A method of cracking passwords called a "timing attack" may be much easier to pull off than most security experts believe, according to an article Computerworld ran July 15.
A timing attack works by judging the amount of time it takes for a website to reject an incorrect password. By repeatedly trying to log in, using different configurations of characters and measuring how long it takes the computer to respond, hackers can eventually arrive at the correct password. Since some systems check passwords one character at a time, a password that's wrong from its first letter will be rejected faster than one that only begins to be incorrect at its fourth letter.
"Cryptographers have known about timing attacks for 25 years, but they are generally thought to be very hard to pull off over a network" because of how precisely the password rejections must be timed, the article said. "The researchers aim to show that's not the case."
Such attacks work when the hacker has physical access to the computer being cracked but are thought to be more difficult over a network because the network itself can slow website responses, making the interval at which a password is rejected hard to measure.
Nate Lawson, the founder of the security consultancy Root Labs and one of the researchers who discovered this vulnerability, said the concern about network timing is based on a false assumption. Algorithms can be used to avert the delays attributable to the network, he wrote.
Part of the reason timing attacks can work is that many Web applications are written in interpreted languages that are slower to respond to queries, Lawson wrote in the article.
The fix for this problem is easy, he said: Add six lines of code that instruct the website to return failed login notices after the same interval regardless of which character in the password proved false.
An add-on for the Web browser Firefox called "Mozilla Sniffer" may have stolen the passwords of 2,000 people.
Mozilla Foundation, the nonprofit that makes the popular Firefox browser, said the Sniffer slipped through its screening for add-ons that Mozilla makes available for users to download, Computerworld reported July 14.
The add-on has since been removed from Mozilla's servers, and the Firefox browser should automatically disable the Sniffer without user intervention.
Mozilla typically scans add-ons for known malware, the article said, and is developing a way to take a deeper look at any add-ons it receives to prevent sneakier programs like Sniffer from being distributed.
Sniffer was already categorized as an "experimental" program, which meant users were required to view an extra warning before installing it.
Mozilla is also advising anyone who installed Sniffer to change any of the passwords the program might have observed.

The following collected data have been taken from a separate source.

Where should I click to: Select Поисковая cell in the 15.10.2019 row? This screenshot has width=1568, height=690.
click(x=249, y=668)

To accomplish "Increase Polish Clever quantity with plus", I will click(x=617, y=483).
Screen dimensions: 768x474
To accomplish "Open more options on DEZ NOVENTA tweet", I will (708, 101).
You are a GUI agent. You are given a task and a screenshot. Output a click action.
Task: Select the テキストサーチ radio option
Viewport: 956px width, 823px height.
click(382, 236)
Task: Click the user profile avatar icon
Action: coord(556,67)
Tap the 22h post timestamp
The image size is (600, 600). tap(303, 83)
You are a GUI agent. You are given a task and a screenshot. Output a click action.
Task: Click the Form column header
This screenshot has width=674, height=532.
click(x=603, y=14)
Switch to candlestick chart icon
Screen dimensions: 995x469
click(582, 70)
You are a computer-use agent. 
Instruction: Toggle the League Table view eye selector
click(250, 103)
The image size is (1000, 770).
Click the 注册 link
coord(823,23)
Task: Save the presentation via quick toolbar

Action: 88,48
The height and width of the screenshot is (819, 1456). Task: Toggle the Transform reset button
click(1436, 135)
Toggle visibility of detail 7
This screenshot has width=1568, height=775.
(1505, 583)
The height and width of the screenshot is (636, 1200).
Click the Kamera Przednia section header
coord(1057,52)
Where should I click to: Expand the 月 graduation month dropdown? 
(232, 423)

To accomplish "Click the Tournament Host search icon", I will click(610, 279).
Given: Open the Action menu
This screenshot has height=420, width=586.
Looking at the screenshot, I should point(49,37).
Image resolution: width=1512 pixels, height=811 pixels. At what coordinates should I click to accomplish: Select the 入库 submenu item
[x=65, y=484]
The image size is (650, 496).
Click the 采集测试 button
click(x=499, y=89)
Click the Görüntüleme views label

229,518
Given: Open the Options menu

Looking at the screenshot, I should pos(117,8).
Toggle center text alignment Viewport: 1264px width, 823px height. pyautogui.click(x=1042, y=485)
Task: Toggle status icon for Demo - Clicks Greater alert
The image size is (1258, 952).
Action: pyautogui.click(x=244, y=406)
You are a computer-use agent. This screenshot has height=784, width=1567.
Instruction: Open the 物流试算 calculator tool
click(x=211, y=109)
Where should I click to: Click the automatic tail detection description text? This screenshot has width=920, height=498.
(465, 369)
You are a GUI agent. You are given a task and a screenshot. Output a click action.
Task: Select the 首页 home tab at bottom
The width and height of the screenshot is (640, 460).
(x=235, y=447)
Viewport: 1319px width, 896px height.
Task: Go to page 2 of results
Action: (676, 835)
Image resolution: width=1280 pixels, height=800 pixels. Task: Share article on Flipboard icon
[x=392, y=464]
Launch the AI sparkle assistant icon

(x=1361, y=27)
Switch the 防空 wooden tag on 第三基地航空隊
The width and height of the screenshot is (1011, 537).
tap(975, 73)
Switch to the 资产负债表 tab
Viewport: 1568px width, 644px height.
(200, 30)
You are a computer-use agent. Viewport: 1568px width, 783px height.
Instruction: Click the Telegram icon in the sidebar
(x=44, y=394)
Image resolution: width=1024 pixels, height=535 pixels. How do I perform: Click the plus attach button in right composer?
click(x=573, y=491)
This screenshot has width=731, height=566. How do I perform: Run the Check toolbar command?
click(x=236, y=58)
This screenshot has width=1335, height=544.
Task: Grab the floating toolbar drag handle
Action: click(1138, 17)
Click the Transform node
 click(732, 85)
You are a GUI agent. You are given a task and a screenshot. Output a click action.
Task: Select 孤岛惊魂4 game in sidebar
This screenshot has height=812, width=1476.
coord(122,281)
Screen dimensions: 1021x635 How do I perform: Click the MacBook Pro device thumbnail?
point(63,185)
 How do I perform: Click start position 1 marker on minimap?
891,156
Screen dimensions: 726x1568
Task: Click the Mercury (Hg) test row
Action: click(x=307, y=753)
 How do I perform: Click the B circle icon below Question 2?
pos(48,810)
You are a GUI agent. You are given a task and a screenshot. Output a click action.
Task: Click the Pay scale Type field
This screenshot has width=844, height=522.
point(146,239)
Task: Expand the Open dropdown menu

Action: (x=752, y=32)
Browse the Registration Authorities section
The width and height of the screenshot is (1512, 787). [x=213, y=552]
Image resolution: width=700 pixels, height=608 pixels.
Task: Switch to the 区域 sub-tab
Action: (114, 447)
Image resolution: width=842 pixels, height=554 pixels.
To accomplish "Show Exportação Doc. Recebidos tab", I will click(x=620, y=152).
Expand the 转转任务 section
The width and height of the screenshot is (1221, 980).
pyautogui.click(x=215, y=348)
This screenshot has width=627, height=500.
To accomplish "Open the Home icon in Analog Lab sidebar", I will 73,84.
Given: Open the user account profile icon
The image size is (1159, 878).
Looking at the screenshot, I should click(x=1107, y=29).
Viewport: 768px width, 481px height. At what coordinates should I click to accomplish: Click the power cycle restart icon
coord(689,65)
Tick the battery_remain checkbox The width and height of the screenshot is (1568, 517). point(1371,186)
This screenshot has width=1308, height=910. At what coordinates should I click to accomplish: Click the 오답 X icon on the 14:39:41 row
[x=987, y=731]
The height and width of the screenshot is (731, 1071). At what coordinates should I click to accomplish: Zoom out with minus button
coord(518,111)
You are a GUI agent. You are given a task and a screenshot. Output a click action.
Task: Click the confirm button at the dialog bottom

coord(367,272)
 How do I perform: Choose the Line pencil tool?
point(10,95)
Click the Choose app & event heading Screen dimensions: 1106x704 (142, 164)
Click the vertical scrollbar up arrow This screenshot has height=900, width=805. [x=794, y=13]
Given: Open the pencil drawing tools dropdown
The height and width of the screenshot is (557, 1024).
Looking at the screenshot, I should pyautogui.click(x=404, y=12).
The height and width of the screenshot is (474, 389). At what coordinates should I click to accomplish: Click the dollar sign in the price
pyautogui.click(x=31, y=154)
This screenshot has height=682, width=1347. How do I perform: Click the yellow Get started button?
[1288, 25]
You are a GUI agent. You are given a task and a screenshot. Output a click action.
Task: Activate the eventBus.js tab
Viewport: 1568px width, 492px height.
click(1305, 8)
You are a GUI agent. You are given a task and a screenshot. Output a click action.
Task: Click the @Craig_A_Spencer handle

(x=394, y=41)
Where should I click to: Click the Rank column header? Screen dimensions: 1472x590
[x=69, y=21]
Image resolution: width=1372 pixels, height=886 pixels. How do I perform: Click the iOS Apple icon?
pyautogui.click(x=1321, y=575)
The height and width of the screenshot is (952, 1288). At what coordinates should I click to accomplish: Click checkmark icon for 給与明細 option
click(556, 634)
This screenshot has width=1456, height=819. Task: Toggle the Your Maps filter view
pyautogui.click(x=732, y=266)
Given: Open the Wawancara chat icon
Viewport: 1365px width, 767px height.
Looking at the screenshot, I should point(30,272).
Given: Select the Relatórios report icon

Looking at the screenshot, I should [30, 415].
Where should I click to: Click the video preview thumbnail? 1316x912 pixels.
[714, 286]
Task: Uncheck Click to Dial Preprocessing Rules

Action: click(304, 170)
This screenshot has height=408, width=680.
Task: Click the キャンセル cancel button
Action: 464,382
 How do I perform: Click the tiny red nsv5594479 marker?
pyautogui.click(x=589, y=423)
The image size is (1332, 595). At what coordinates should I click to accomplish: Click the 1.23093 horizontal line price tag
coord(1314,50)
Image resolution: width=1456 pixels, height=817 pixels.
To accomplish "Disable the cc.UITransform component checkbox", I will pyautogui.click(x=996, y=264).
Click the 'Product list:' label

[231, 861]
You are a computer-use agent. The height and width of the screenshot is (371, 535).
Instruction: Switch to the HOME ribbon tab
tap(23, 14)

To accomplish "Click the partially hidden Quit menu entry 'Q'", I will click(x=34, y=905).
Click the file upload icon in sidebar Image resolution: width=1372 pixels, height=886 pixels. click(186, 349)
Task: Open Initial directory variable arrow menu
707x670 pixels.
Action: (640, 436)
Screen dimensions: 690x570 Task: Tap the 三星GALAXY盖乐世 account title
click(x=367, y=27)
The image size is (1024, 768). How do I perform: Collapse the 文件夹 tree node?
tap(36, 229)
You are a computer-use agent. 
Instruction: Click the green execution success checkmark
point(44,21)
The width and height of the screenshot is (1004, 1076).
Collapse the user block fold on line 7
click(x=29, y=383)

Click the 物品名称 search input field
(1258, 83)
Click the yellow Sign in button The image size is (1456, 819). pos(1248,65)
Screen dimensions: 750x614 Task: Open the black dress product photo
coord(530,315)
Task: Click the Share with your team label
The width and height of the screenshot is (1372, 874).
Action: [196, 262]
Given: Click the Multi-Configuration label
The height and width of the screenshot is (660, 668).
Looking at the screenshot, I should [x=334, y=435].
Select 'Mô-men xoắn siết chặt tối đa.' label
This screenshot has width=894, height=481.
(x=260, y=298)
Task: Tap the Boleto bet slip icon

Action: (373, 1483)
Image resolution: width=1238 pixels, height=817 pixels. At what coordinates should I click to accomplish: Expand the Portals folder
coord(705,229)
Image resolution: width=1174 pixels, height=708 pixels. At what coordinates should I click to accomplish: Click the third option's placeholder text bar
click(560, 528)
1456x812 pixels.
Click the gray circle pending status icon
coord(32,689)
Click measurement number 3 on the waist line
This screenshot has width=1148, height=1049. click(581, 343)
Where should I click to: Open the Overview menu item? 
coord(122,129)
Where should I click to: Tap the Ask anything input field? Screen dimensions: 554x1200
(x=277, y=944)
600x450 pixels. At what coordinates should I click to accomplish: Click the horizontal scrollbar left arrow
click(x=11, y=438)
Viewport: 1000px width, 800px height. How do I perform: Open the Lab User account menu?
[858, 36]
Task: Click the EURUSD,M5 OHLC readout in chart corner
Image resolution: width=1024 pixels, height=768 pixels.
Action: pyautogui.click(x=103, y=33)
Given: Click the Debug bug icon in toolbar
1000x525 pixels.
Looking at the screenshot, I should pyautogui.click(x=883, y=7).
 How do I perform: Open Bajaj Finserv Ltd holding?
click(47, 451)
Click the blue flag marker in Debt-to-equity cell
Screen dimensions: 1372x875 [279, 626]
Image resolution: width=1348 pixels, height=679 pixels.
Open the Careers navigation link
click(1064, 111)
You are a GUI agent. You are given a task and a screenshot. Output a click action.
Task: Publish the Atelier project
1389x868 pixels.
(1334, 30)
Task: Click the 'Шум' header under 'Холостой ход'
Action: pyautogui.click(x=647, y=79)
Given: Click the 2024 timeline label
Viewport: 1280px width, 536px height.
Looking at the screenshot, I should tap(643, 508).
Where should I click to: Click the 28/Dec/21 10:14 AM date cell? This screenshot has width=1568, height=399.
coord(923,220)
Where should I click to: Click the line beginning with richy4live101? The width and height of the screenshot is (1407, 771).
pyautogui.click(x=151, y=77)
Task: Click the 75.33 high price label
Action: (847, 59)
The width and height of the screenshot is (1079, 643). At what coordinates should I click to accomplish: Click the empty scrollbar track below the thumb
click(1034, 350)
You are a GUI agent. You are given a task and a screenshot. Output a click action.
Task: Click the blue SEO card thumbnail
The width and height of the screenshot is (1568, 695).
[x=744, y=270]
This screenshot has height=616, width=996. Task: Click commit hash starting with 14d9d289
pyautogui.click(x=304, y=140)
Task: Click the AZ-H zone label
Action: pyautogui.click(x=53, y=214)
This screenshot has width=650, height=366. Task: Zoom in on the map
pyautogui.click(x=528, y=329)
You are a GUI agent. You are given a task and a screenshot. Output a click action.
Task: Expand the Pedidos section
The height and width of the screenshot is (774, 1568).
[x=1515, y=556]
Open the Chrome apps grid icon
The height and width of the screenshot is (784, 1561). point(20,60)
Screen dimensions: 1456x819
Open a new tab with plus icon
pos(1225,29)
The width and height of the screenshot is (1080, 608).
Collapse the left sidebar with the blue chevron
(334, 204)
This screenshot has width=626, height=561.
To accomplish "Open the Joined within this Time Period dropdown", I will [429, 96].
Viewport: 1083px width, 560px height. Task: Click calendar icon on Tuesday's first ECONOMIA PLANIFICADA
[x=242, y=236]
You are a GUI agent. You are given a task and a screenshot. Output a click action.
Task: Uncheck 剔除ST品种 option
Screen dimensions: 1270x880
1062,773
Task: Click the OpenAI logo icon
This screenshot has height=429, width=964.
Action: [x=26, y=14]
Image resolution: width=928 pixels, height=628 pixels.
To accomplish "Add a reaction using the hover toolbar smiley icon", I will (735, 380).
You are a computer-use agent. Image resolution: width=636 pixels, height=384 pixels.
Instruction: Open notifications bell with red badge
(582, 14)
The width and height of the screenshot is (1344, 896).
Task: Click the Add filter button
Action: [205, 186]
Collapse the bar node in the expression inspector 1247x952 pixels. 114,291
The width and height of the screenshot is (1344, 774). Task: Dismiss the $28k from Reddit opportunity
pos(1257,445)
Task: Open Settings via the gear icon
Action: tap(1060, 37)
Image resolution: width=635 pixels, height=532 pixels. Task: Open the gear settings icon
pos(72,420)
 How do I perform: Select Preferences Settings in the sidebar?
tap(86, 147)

Another add-on, CoolPreviews, was discovered to have a vulnerability that attackers could use to take over computers running it, Computerworld said. The current version of CoolPreviews, which displays a preview of a Web page when users hover the mouse cursor over a link, does not have this flaw; Mozilla has disabled the earlier versions of CoolPreviews that did.
USB drives are becoming an even more perilous virus carrier.
The devices are already commonly used to spread malicious code because Windows computers can "autorun" any program on a USB device. In response, many security-minded computer users disable the Windows autorun feature. However, a new way has been discovered to launch malicious code without launching a program in the conventional way, Brian Krebs reported July 15 at "Krebs On Security."
Hackers have found a way to launch malicious code by hiding it in — but not actually running — a Windows "shortcut," file, which is normally just a link to a file stored elsewhere.
"Ideally, a shortcut doesn't do anything until a user clicks on its icon," Krebs wrote. "But VirusBlokAda," an antivirus company in Belarus, "found that these malicious shortcut files are capable of executing automatically if they are written to a USB drive that is later accessed by Windows Explorer," the file navigation system built into Microsoft Corp.'s Windows operating system.
Though this method has not yet been observed in use to steal bank passwords, "it could soon become a popular method for spreading malware," Krebs wrote. "But … this threat seems fairly targeted."
An independent security researcher, Frank Boldewin, said the malware samples he examined seem to target computers used to run manufacturing and power plants.
"Looks like this malware was made for espionage," Boldewin told Krebs.
Motorola Inc. says a security feature of its new Droid X phone is being misinterpreted as a way to exert excessive control over how its customers can use the phone.
The Droid X phone, which runs Google Inc.'s Android mobile operating system, includes a technology called eFuse that prevents the phone from running if it detects any flavor of Android that Motorola has not yet approved — such as the most recent version, nicknamed Froyo — the tech news blog Engadget reported July 16.
"It amounts to a really, really hard slap on the wrist for anyone trying to hack … Froyo onto it," Engadget wrote.
Motorola defended its use of eFuse as a security precaution. "Checking for a valid software configuration is a common practice within the industry to protect the user against potential malicious software threats," Motorola told Engadget.
It stressed that the phone would work again if the user restored its original software.
"So in other words, yes, eFuse will shut down a phone with an unapproved" operating system, Engadget wrote, "but it won't brick the phone."
The blog stressed that this may be only a temporary setback for anyone hoping to tinker on the Droid X handset.
"Knowing the wealth of talent in the Android development community, we're still really hopeful this nonsense is going to get circumvented," Engadget wrote.
Security Watch is a weekly roundup of news and developments in data security and their impact on financial services companies.